Partitions and finite sets

In your notation:

Let $$ |X|=p,\ |Y|=q, \ |X_i|=p_i,\ |Y_j|=q_j,\ \ \ (1) $$ so that $$ \sum_ip_i=p,\ \sum_jq_j=q.\ \ \ (2) $$

If the partition ${\mathcal Z}$ is ``isomorphic'' (in your sense) to ${\mathcal X}\times{\mathcal Y}$, then one can enumerate its members by double subscripts so that

$$ {\mathcal Z}=(Z_{ij})_{i\le n, j\le m},\ \ \ (3) $$

$$ \mid Z_{ij}\mid=p_iq_j\ \ \ (4) $$ and in addition (2) is fulfilled.

So the conditions (2)--(4) are necessary. But now it is seen easily that they are sufficient too: if you have $Z$ and ${\mathcal Z}$, take arbitrary $X$ and $Y$ with partitions as in (1) and (2), and write arbitrary bijections $X_i\times Y_j\leftrightarrow Z_{ij}$.

Here are comments but not a solution. Boris points out that the problem reduces to this: given a list of positive integers $c_1 \dots c_n$ are there lists $a_1 \cdots a_u$ and $b_1\cdots b_v$ so that the products $a_ib_j$ are the $m$ values. One problem is finding the values $u,v$ with $uv=n$ let us assume that $u$ and $v$ are given (for example if $n=899$ then we would have to have $u=29$ and $v=31$ since we desire that $u,v \ge 2$)

There are many necessary conditions which might rule out most lists of numbers but that does not mean that there could not be difficult cases. If we assume that the lists are ordered (and why not) then

1. $a_1b_1=c_1$ and

2. $a_ub_v=c_n.$
   this might or might not limit possibilities. Any $c_k$ with few factorizations limits the possibilities. Also the sum of the $c_k$ may limit things because

3. $\sum a_i\sum b_j=\sum_1^nc_k$

If we look at the $\binom{n}{2}$ ratios $\frac{c_{s}}{c_t}$ then we must have $\binom{u}{2}$ values (which will be the ratios $\frac{a_{x}}{a_{y}}$) which occur at least $v$ times (and involve $2v$ distinct indices) and similarly $\binom{v}{2}$ values which appear at least $u$ times each.
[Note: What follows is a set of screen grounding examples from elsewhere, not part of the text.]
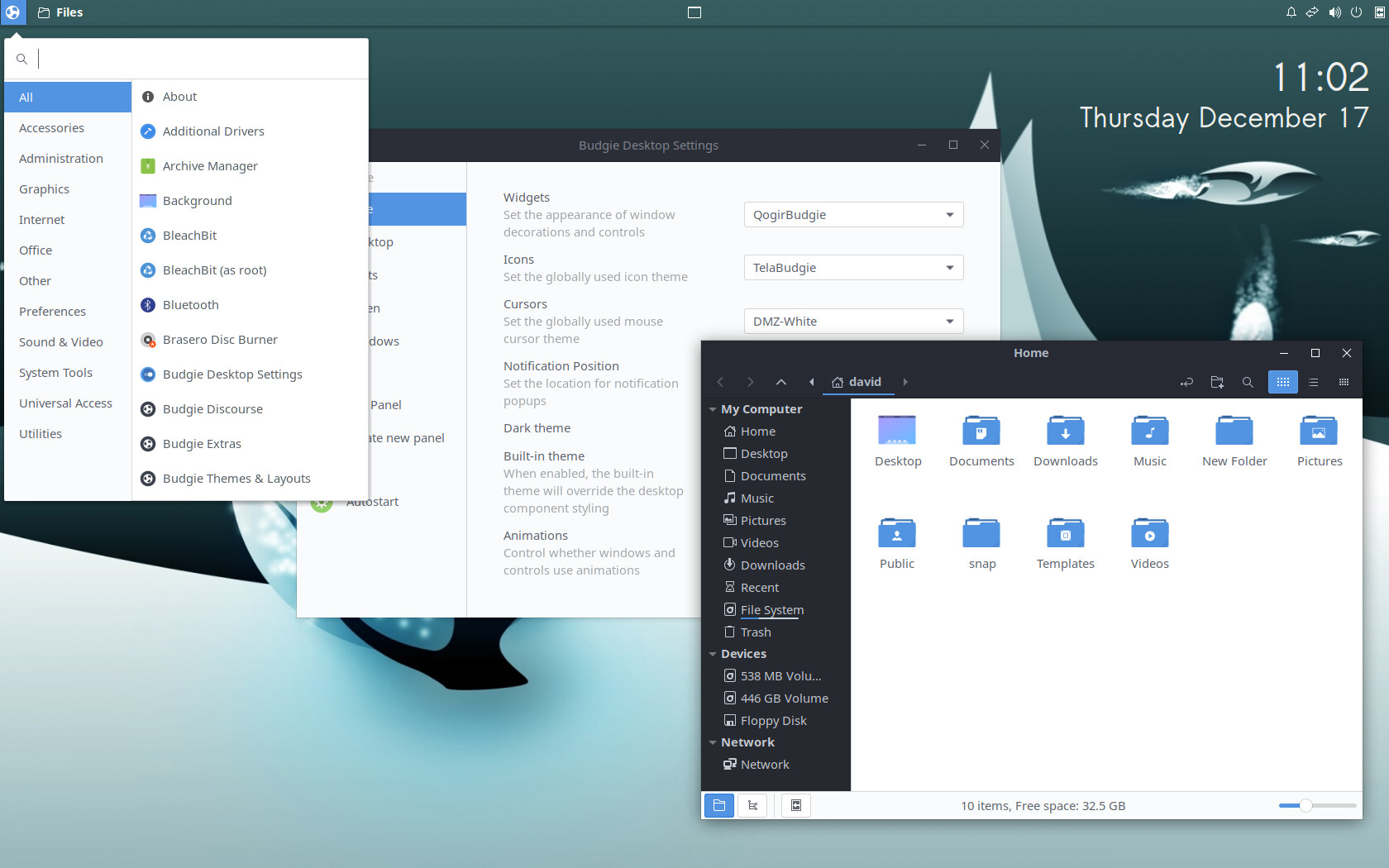
Task: Show tree view in sidebar
Action: click(752, 805)
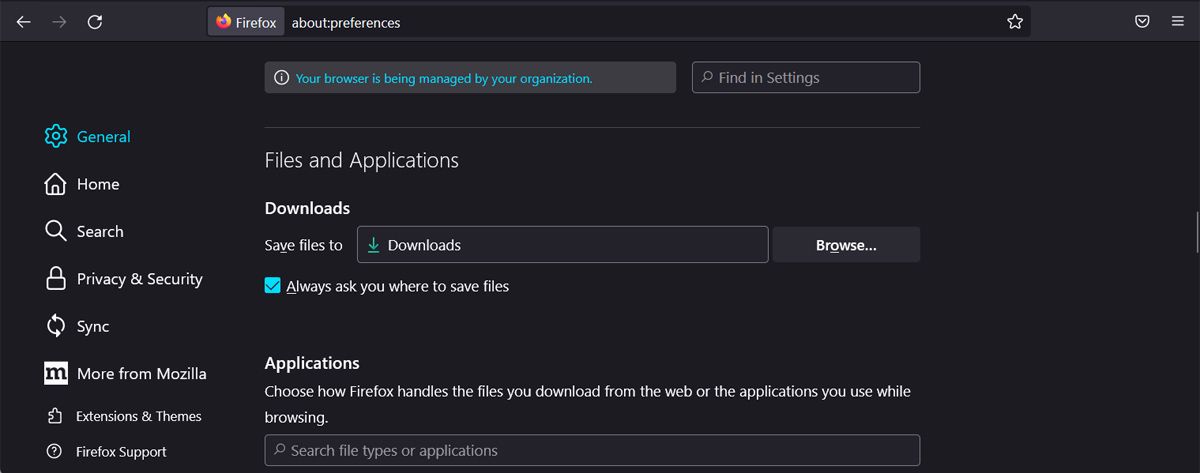Click the Firefox Support question mark icon
This screenshot has height=473, width=1200.
[x=55, y=452]
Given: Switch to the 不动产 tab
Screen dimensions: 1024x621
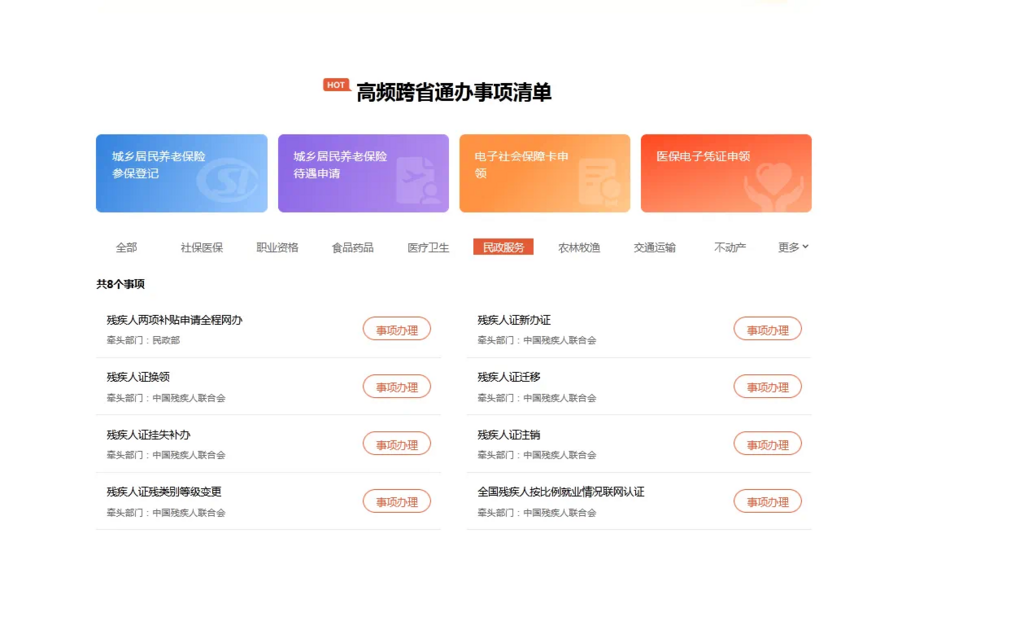Looking at the screenshot, I should pyautogui.click(x=730, y=247).
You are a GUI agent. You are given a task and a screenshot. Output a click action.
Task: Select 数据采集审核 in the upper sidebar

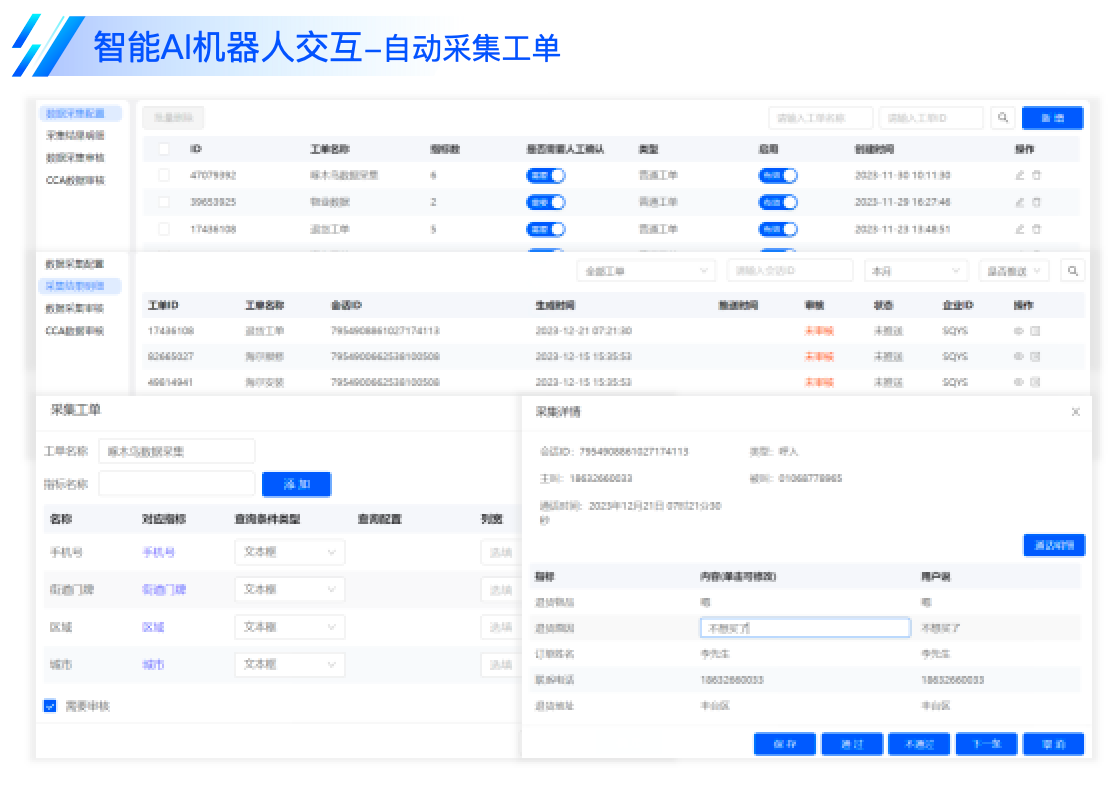75,158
It is worth looking at the special case that the $c$ values are all powers of a single prime $p.$ That makes it easier to have integer ratios and values with many factors. This is also relevant to the general case. Let $p^{\gamma_k}=c_k$ or merely be the (known) power of $p$ dividing $c_k.$ Then we will need $u+v$ values $\alpha_i$ and $\beta_j$ so that the $n$ sums $\alpha_i+\beta_j$ are the $\gamma_k.$

Particularly relevant to this case is that me may as well assume that the $c$ values have no common divisor (so in the one prime case we may as well assume $\gamma_1=\alpha_1=\beta_1$.) This is because we can divide out any factor $f$ common to all the $c$ values, solve the reduced problem (if possible) by $a^{'}_ib^{'}_j=c^{'}_k$ then chose any factorization $f=gh$ and let $a_i=ga^{'}_i$ and $b_j=hb^{'}_j$

further comment Replace each integer $c=2^e3^f5^g\dots$ by a monomial $x_2^ex_3^fx_5^g\dots$ where the $x_{*}$ are formal variables. Then add. This reduces the problem to factoring a multinomial with positive integer coefficients into two of the same type. Then the single prime case is factoring a polynomial (into factors with positive coefficients). There are algorithms for that.